During the day, Milo was studying too, restaurant management, so he’d meet me at the door to our apartment in the evenings with his latest cocktail, and together we’d critique it. Our alcohol cabinet verged on audacious, and we still didn’t agree on cubed versus crushed ice.

On Saturdays we’d tour around tapas bars, seeing what they did well, what they could do better. We didn’t write reviews. Instead, we drank too much red wine and laughed, making notes on what to try, what we could improve. On Sundays we went to the food market, wandering through the colourful, fresh fruit, with Milo trying to barter in broken Catalan whilst I smiled and laughed in the background. We cooked, dancing barefoot on the wooden floorboards along to the CD of love songs we’d received in the post. Clare Curtis, Letters to My Daughter. She’d asked my permission this time, to let me be part of her story, to let her be part of mine. Dad had helped her record them, in between swing dancing Jen right into an old-fashioned date. It was weird, for them as well as me, but they were happy. They both deserved that. Along with the CD came a cut-out from a glossy magazine. ‘Shocking engagement break-up!’ Seemed that contractual issues with the TV show had ended the engagement. I actually felt a little sorry for Rob, but I didn’t keep the article. He still had his TV show and his DJ’ing and his minor level of fame – everything he always wanted. And I had found exactly what I wanted too.
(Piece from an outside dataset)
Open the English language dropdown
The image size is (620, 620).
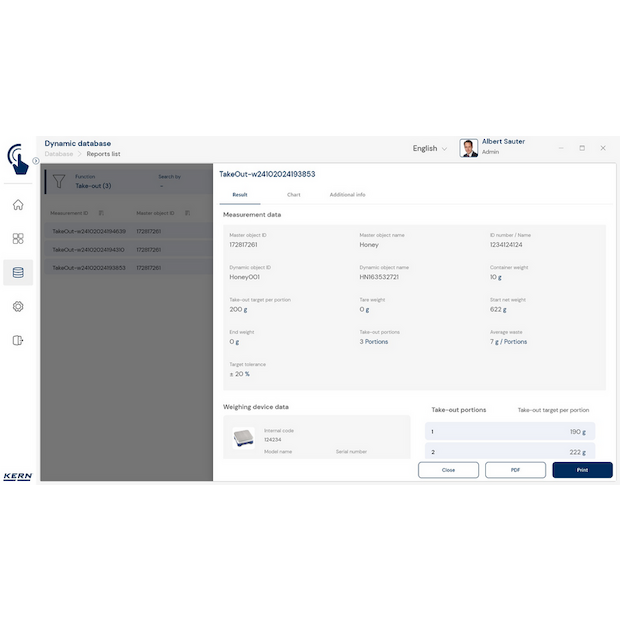pos(430,148)
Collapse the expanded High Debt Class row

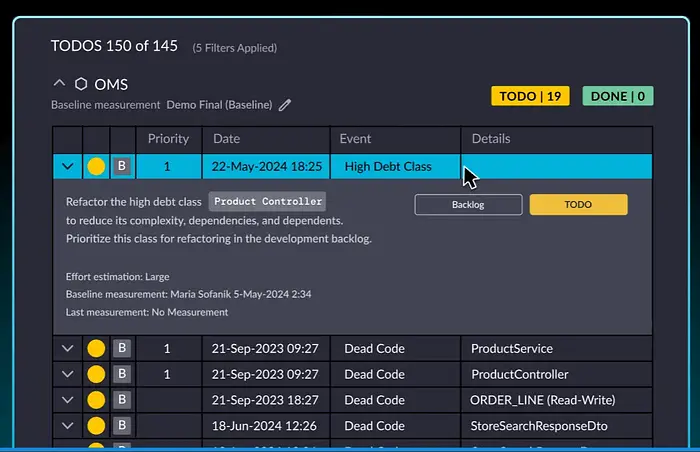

Milo and I knew this life wouldn’t last forever – Barcelona was no place to open a tapas restaurant, it was too full of excellent places already. When our studies were done with, we’d decided we’d look for a new town, search for the perfect space. After months of whinging from my mother, I’d accepted the royalties from ‘Baby Don’t Ask Me to Stay’, promising to use it to fund the bar. We already had guidebooks piled up in the corners, circling the venues with the best natural produce, the greatest wines. Bars where it was okay to treat a customer like your mate, and wear a bit of sparkle in the evenings. I was tempted to ask if we could call it Persephone’s, but I realized I’d spent enough time in the shadow of her name. Milo said we’d figure it out.

Until then, we had found a place to learn and love, and dream. And that was enough.